Copy out all of the data below exactly, so that no word differs from the original.
====
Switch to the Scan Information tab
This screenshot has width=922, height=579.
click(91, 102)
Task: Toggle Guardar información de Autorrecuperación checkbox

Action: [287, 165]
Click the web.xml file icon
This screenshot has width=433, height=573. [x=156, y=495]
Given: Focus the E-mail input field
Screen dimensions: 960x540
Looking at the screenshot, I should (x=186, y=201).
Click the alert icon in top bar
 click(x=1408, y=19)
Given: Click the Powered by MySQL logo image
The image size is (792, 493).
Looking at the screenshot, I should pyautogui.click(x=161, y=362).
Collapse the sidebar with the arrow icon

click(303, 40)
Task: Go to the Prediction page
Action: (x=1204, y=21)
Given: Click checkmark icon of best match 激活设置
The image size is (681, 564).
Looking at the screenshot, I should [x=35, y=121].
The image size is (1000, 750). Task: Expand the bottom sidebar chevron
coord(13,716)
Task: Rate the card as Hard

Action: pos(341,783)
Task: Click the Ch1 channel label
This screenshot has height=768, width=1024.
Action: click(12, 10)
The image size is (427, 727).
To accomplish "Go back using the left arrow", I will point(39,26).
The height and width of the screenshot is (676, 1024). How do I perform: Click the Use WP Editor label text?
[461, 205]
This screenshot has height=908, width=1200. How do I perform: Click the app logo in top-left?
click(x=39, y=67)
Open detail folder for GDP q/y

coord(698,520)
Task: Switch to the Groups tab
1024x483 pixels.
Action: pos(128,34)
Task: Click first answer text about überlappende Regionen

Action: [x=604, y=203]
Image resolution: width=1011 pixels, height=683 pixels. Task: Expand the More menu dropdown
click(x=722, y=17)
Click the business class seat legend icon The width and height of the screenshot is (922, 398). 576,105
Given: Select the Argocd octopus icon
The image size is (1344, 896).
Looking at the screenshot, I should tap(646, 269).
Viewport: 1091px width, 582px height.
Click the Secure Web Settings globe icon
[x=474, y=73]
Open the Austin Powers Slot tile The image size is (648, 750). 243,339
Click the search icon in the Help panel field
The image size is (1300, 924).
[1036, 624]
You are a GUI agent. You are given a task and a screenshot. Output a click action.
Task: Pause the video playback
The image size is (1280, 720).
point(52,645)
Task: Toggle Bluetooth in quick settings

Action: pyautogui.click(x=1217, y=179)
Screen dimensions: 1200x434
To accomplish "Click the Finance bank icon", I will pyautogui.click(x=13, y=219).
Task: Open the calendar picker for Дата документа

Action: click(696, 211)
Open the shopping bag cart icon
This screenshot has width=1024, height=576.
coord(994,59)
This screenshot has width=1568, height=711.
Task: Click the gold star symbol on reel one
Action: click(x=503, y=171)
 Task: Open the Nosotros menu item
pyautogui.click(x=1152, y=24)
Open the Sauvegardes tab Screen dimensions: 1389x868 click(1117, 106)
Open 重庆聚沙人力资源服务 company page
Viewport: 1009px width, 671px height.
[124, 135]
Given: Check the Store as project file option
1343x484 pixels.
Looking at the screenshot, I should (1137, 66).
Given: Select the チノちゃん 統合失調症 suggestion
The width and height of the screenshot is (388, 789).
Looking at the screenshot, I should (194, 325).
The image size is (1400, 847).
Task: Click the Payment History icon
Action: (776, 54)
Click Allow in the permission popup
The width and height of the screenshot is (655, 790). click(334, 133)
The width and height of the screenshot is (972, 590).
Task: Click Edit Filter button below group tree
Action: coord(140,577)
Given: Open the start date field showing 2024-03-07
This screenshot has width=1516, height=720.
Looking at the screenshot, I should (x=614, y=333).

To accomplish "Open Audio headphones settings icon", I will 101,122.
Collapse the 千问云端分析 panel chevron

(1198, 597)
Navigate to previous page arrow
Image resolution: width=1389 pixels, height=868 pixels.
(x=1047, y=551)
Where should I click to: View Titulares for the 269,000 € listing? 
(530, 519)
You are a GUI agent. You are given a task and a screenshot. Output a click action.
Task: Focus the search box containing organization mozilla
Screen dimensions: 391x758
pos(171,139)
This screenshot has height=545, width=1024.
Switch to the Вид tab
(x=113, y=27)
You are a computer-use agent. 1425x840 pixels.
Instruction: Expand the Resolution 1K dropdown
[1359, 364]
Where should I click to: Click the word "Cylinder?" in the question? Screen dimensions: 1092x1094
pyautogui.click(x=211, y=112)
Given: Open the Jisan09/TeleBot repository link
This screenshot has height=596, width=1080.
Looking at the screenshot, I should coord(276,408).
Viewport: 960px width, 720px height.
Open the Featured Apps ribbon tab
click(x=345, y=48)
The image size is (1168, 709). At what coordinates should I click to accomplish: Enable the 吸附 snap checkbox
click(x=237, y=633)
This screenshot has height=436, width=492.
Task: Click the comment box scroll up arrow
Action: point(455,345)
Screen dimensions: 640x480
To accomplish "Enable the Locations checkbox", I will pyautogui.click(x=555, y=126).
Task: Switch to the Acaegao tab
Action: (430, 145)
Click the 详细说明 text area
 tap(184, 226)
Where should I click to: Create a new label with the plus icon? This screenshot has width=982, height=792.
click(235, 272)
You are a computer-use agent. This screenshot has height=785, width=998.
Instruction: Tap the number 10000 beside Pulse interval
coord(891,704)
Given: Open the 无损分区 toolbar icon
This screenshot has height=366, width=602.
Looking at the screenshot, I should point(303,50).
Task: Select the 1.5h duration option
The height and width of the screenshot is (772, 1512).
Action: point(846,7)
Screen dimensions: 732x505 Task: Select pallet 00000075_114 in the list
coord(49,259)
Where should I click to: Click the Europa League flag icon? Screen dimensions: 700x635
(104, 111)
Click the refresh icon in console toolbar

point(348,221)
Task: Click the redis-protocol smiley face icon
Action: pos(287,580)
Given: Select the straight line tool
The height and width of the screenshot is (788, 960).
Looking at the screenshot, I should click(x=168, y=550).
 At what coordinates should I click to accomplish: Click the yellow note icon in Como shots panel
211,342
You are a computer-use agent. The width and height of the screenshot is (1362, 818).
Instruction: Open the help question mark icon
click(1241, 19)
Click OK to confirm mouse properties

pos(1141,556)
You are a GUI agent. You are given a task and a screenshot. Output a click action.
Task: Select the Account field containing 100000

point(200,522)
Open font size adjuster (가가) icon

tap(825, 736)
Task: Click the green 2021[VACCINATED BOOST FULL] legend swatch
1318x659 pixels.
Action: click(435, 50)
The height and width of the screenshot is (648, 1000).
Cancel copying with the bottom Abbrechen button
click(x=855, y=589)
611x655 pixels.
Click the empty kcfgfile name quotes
====
--- EXERCISE OUTPUT ---
Switch to the Scan Information tab
This screenshot has width=922, height=579.
click(91, 102)
Task: Toggle Guardar información de Autorrecuperación checkbox

Action: [287, 165]
Click the web.xml file icon
This screenshot has width=433, height=573. [x=156, y=495]
Given: Focus the E-mail input field
Screen dimensions: 960x540
Looking at the screenshot, I should (x=186, y=201).
Click the alert icon in top bar
 click(x=1408, y=19)
Given: Click the Powered by MySQL logo image
The image size is (792, 493).
Looking at the screenshot, I should pyautogui.click(x=161, y=362).
Collapse the sidebar with the arrow icon

click(303, 40)
Task: Go to the Prediction page
Action: (x=1204, y=21)
Given: Click checkmark icon of best match 激活设置
The image size is (681, 564).
Looking at the screenshot, I should [x=35, y=121].
The image size is (1000, 750). Task: Expand the bottom sidebar chevron
coord(13,716)
Task: Rate the card as Hard

Action: pos(341,783)
Task: Click the Ch1 channel label
This screenshot has height=768, width=1024.
Action: click(12, 10)
The image size is (427, 727).
To accomplish "Go back using the left arrow", I will point(39,26).
The height and width of the screenshot is (676, 1024). How do I perform: Click the Use WP Editor label text?
[461, 205]
This screenshot has height=908, width=1200. How do I perform: Click the app logo in top-left?
click(x=39, y=67)
Open detail folder for GDP q/y

coord(698,520)
Task: Switch to the Groups tab
1024x483 pixels.
Action: pos(128,34)
Task: Click first answer text about überlappende Regionen

Action: [x=604, y=203]
Image resolution: width=1011 pixels, height=683 pixels. Task: Expand the More menu dropdown
click(x=722, y=17)
Click the business class seat legend icon The width and height of the screenshot is (922, 398). 576,105
Given: Select the Argocd octopus icon
The image size is (1344, 896).
Looking at the screenshot, I should tap(646, 269).
Viewport: 1091px width, 582px height.
Click the Secure Web Settings globe icon
[x=474, y=73]
Open the Austin Powers Slot tile The image size is (648, 750). 243,339
Click the search icon in the Help panel field
The image size is (1300, 924).
[1036, 624]
You are a GUI agent. You are given a task and a screenshot. Output a click action.
Task: Pause the video playback
The image size is (1280, 720).
point(52,645)
Task: Toggle Bluetooth in quick settings

Action: pyautogui.click(x=1217, y=179)
Screen dimensions: 1200x434
To accomplish "Click the Finance bank icon", I will pyautogui.click(x=13, y=219).
Task: Open the calendar picker for Дата документа

Action: click(696, 211)
Open the shopping bag cart icon
This screenshot has width=1024, height=576.
coord(994,59)
This screenshot has width=1568, height=711.
Task: Click the gold star symbol on reel one
Action: click(x=503, y=171)
 Task: Open the Nosotros menu item
pyautogui.click(x=1152, y=24)
Open the Sauvegardes tab Screen dimensions: 1389x868 click(1117, 106)
Open 重庆聚沙人力资源服务 company page
Viewport: 1009px width, 671px height.
[124, 135]
Given: Check the Store as project file option
1343x484 pixels.
Looking at the screenshot, I should (1137, 66).
Given: Select the チノちゃん 統合失調症 suggestion
The width and height of the screenshot is (388, 789).
Looking at the screenshot, I should (194, 325).
The image size is (1400, 847).
Task: Click the Payment History icon
Action: (776, 54)
Click Allow in the permission popup
The width and height of the screenshot is (655, 790). click(334, 133)
The width and height of the screenshot is (972, 590).
Task: Click Edit Filter button below group tree
Action: coord(140,577)
Given: Open the start date field showing 2024-03-07
This screenshot has width=1516, height=720.
Looking at the screenshot, I should (x=614, y=333).

To accomplish "Open Audio headphones settings icon", I will 101,122.
Collapse the 千问云端分析 panel chevron

(1198, 597)
Navigate to previous page arrow
Image resolution: width=1389 pixels, height=868 pixels.
(x=1047, y=551)
Where should I click to: View Titulares for the 269,000 € listing? 
(530, 519)
You are a GUI agent. You are given a task and a screenshot. Output a click action.
Task: Focus the search box containing organization mozilla
Screen dimensions: 391x758
pos(171,139)
This screenshot has height=545, width=1024.
Switch to the Вид tab
(x=113, y=27)
You are a computer-use agent. 1425x840 pixels.
Instruction: Expand the Resolution 1K dropdown
[1359, 364]
Where should I click to: Click the word "Cylinder?" in the question? Screen dimensions: 1092x1094
pyautogui.click(x=211, y=112)
Given: Open the Jisan09/TeleBot repository link
This screenshot has height=596, width=1080.
Looking at the screenshot, I should coord(276,408).
Viewport: 960px width, 720px height.
Open the Featured Apps ribbon tab
click(x=345, y=48)
The image size is (1168, 709). At what coordinates should I click to accomplish: Enable the 吸附 snap checkbox
click(x=237, y=633)
This screenshot has height=436, width=492.
Task: Click the comment box scroll up arrow
Action: point(455,345)
Screen dimensions: 640x480
To accomplish "Enable the Locations checkbox", I will pyautogui.click(x=555, y=126).
Task: Switch to the Acaegao tab
Action: (430, 145)
Click the 详细说明 text area
 tap(184, 226)
Where should I click to: Create a new label with the plus icon? This screenshot has width=982, height=792.
click(235, 272)
You are a computer-use agent. This screenshot has height=785, width=998.
Instruction: Tap the number 10000 beside Pulse interval
coord(891,704)
Given: Open the 无损分区 toolbar icon
This screenshot has height=366, width=602.
Looking at the screenshot, I should point(303,50).
Task: Select the 1.5h duration option
The height and width of the screenshot is (772, 1512).
Action: point(846,7)
Screen dimensions: 732x505 Task: Select pallet 00000075_114 in the list
coord(49,259)
Where should I click to: Click the Europa League flag icon? Screen dimensions: 700x635
(104, 111)
Click the refresh icon in console toolbar

point(348,221)
Task: Click the redis-protocol smiley face icon
Action: pos(287,580)
Given: Select the straight line tool
The height and width of the screenshot is (788, 960).
Looking at the screenshot, I should click(x=168, y=550).
 At what coordinates should I click to accomplish: Click the yellow note icon in Como shots panel
211,342
You are a computer-use agent. The width and height of the screenshot is (1362, 818).
Instruction: Open the help question mark icon
click(1241, 19)
Click OK to confirm mouse properties

pos(1141,556)
You are a GUI agent. You are given a task and a screenshot. Output a click action.
Task: Select the Account field containing 100000

point(200,522)
Open font size adjuster (가가) icon

tap(825, 736)
Task: Click the green 2021[VACCINATED BOOST FULL] legend swatch
1318x659 pixels.
Action: click(435, 50)
The height and width of the screenshot is (648, 1000).
Cancel copying with the bottom Abbrechen button
click(x=855, y=589)
611x655 pixels.
Click the empty kcfgfile name quotes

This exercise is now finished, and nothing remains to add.